As shown by Saudemont et al. (2017), the intron retention rate is inversely correlated with the gene expression level and is higher for introns that can be detected by the NMD machinery than for those that cannot. In WT cells, both NMD-sensitive and NMD-insensitive introns showed similar retention rates, with higher retention rates for genes with lower expression levels (Fig. 3D). The retention rate of NMD-sensitive introns increased significantly upon NMD depletion, whereas it did not for NMD-insensitive introns (Fig. 3D). We extended this analysis to our intron positional categories. As expected, NMD-insensitive introns showed similar splicing efficiency for all intron classes in both WT and NMD-depleted cells (Fig. 3D, right panel; Supplemental Fig. S3C). We found that the retention rate of NMD-sensitive introns is lower for distal introns compared with the other two categories (Fig. 3D, left; Supplemental Fig.
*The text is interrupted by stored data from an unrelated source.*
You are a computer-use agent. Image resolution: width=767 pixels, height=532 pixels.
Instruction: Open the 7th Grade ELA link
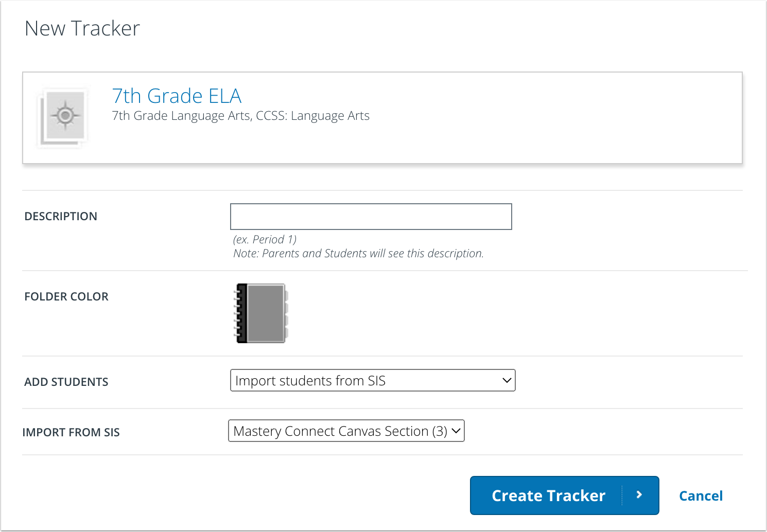pos(177,96)
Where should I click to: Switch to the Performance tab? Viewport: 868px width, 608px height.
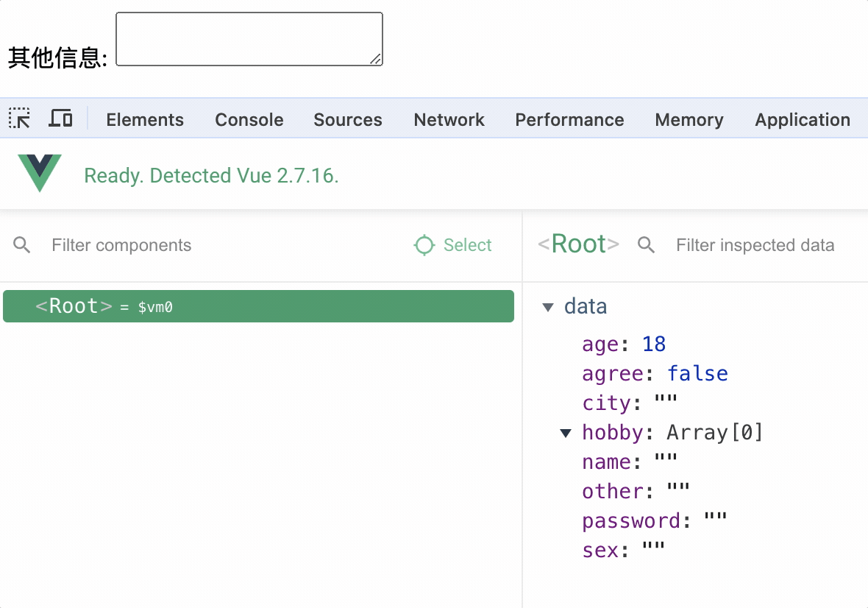569,120
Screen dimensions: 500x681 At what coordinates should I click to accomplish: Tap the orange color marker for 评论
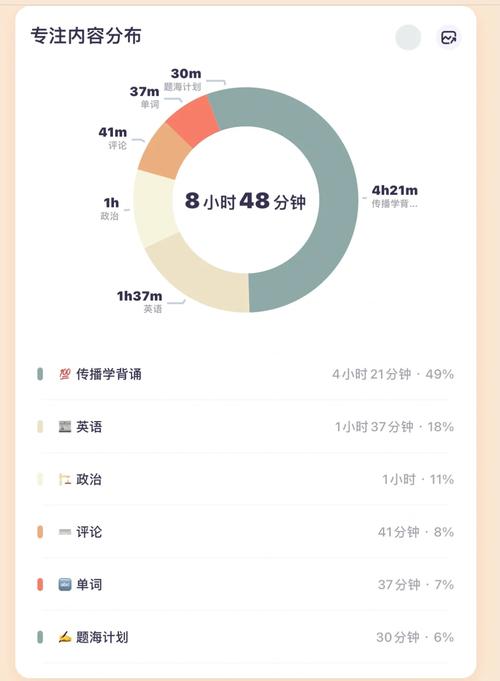40,532
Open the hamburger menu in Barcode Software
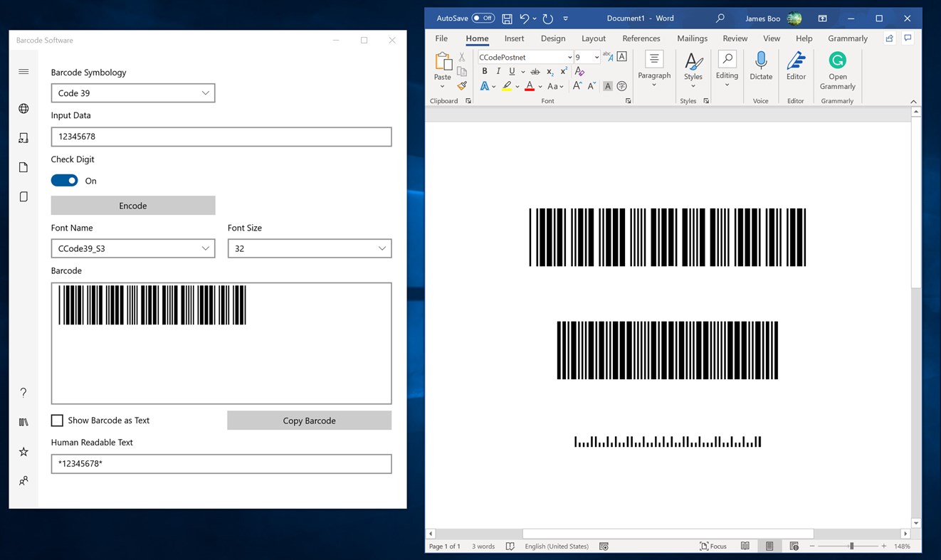Image resolution: width=941 pixels, height=560 pixels. [23, 71]
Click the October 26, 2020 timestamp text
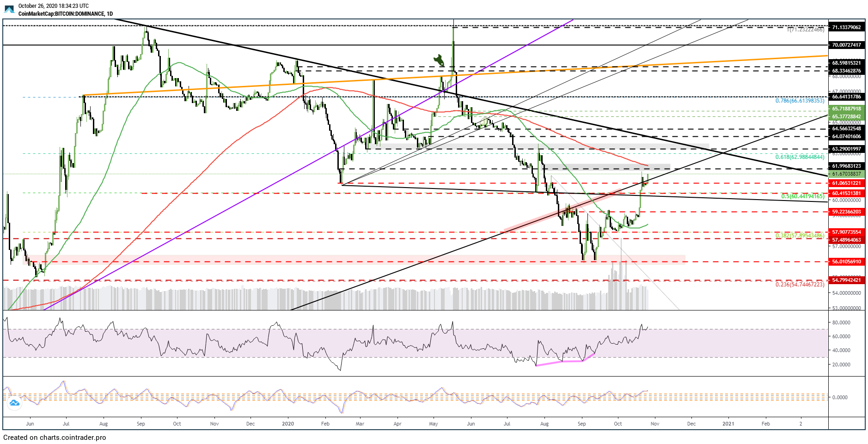Screen dimensions: 868x444 [x=53, y=6]
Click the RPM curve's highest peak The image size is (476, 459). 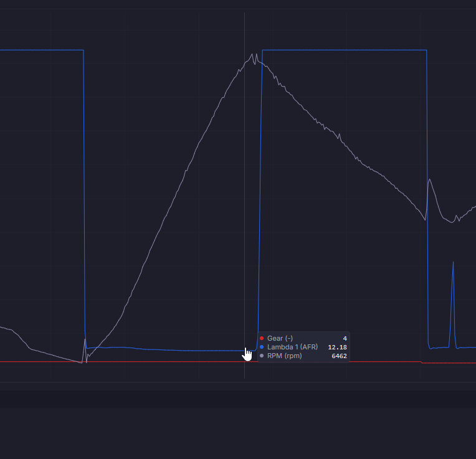pyautogui.click(x=252, y=55)
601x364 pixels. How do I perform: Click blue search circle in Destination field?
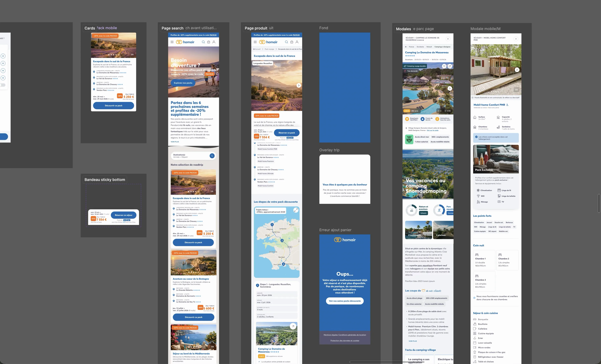[212, 156]

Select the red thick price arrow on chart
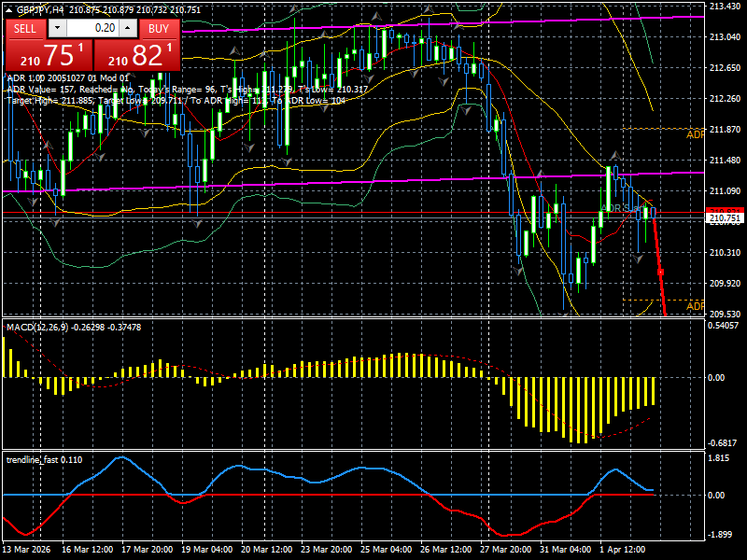pyautogui.click(x=659, y=271)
S3C), indicating again that NMD-sensitive introns located at the edges of nucleosomes are more efficiently spliced. This can already be observed in WT cells, whereas in NMD-depleted cells, in which nonsense mRNAs are no longer degraded, this difference is much stronger (Fig. 3D, left panel; Supplemental Fig. S3C). For the low-expressed genes (RPKM ≤ 1), the retention rate of central introns is 36.6% higher than that of distal introns, and it drops to 24.6% and 13.8% for the mid-expressed (1 < RPKM ≤ 10) and highly expressed (RPKM > 10) genes, respectively (Fig. 3D, left panel; Supplemental Fig. S3C). We further analyzed the proportion of intron positional categories within genes with different expression levels and found similar proportions for all expression classes (Supplemental Fig. S3D). Similar results were also observed for genes issued from the last whole-genome duplication (Aury et al. 2006) that have different expression levels (Supplemental Fig. S3E). Finally, after controlling both gene expression levels and the relative distance of the intron to the TSS, we still observed that the distal introns have a higher splicing efficiency than the central and proximal ones (Supplemental Fig. S3F).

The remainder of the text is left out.